> **Exercise brief**: Write out the data below exactly, beginning with the first line and ending once the line that has "Task: Open the Hình thức làm việc dropdown" is written.

> **Provided information**:
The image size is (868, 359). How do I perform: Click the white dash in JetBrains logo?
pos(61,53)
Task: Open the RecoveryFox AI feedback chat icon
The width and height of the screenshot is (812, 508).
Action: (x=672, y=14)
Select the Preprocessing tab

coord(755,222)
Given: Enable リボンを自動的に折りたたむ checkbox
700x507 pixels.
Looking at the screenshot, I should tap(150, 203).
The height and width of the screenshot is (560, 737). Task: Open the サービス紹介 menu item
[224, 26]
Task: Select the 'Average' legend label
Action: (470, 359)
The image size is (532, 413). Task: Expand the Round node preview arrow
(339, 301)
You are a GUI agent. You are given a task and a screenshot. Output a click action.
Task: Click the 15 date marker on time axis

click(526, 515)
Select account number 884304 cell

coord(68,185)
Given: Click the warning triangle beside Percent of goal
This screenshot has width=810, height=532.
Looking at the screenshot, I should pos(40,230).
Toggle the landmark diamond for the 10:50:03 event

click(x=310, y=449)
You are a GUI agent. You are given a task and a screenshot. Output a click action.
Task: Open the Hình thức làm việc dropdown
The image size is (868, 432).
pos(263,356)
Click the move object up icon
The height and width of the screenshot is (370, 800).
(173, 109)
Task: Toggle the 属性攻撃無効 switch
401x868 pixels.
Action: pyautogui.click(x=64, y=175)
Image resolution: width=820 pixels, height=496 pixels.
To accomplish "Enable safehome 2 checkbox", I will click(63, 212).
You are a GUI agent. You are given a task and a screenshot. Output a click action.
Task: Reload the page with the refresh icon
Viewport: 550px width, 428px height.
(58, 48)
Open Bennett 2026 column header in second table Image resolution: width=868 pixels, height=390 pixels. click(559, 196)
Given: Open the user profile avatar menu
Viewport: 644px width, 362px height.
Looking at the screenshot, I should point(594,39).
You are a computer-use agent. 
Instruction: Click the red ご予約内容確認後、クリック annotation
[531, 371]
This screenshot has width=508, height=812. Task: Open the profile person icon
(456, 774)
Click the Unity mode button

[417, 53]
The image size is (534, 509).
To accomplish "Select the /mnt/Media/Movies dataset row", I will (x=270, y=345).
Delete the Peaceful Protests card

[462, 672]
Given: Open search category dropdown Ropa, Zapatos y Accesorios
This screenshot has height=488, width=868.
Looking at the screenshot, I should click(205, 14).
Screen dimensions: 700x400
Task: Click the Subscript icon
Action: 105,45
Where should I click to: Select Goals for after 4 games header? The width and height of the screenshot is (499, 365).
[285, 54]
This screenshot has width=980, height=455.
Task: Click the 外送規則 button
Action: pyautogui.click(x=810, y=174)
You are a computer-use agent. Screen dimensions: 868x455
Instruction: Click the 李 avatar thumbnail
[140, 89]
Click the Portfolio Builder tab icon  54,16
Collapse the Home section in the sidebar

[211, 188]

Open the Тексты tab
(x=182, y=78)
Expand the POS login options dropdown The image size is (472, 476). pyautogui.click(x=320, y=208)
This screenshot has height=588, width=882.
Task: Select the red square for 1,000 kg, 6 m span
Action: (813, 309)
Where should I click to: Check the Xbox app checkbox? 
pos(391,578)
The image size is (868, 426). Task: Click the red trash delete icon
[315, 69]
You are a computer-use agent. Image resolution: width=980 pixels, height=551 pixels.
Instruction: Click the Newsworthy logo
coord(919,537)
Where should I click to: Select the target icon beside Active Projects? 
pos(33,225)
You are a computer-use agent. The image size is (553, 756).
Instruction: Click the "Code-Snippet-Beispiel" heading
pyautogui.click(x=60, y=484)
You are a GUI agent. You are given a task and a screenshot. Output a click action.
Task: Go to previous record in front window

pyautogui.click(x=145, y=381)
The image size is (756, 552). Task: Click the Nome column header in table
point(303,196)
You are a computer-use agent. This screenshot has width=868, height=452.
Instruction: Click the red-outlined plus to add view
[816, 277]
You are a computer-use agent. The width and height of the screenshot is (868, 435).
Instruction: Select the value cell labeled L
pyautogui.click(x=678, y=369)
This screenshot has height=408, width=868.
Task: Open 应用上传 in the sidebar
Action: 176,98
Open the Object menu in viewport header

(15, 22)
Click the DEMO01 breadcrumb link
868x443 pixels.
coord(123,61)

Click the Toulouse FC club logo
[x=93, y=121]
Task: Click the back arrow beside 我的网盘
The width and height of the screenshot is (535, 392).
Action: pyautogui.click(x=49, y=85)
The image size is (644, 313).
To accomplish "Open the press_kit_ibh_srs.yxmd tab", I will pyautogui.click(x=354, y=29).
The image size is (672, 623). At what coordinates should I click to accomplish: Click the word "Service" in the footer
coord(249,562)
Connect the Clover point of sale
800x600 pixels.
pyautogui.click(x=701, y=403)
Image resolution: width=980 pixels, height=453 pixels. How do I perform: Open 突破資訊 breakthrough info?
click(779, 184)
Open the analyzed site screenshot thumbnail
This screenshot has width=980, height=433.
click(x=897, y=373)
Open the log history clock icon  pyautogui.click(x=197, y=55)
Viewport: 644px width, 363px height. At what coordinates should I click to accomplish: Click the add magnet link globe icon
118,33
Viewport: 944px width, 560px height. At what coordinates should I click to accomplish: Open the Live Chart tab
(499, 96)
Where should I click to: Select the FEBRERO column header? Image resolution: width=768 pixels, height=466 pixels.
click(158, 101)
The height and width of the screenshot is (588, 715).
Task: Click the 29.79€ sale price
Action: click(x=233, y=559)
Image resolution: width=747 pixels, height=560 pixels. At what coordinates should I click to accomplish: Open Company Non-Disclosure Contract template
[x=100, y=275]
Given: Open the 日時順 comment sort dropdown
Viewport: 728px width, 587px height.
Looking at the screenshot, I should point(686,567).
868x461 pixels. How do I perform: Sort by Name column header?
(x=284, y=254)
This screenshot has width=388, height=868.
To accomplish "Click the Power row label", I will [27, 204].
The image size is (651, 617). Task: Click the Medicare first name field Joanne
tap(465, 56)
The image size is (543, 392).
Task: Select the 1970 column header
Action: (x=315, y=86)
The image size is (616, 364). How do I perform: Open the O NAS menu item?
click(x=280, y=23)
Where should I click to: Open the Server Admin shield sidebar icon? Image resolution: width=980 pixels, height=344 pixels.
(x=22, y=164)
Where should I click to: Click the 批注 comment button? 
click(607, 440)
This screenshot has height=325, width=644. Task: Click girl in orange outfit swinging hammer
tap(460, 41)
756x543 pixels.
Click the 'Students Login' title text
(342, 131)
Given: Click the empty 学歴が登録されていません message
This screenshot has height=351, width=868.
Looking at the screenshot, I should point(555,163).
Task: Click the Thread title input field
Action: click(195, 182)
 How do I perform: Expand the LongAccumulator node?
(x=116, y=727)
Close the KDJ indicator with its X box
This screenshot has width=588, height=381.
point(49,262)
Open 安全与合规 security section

> **Solution for this task**:
The image size is (868, 359). How do I perform: Click the white dash in JetBrains logo?
pos(61,53)
Task: Open the RecoveryFox AI feedback chat icon
The width and height of the screenshot is (812, 508).
Action: (x=672, y=14)
Select the Preprocessing tab

coord(755,222)
Given: Enable リボンを自動的に折りたたむ checkbox
700x507 pixels.
Looking at the screenshot, I should tap(150, 203).
The height and width of the screenshot is (560, 737). Task: Open the サービス紹介 menu item
[224, 26]
Task: Select the 'Average' legend label
Action: (470, 359)
The image size is (532, 413). Task: Expand the Round node preview arrow
(339, 301)
You are a GUI agent. You are given a task and a screenshot. Output a click action.
Task: Click the 15 date marker on time axis

click(526, 515)
Select account number 884304 cell

coord(68,185)
Given: Click the warning triangle beside Percent of goal
This screenshot has width=810, height=532.
Looking at the screenshot, I should pos(40,230).
Toggle the landmark diamond for the 10:50:03 event

click(x=310, y=449)
You are a GUI agent. You are given a task and a screenshot. Output a click action.
Task: Open the Hình thức làm việc dropdown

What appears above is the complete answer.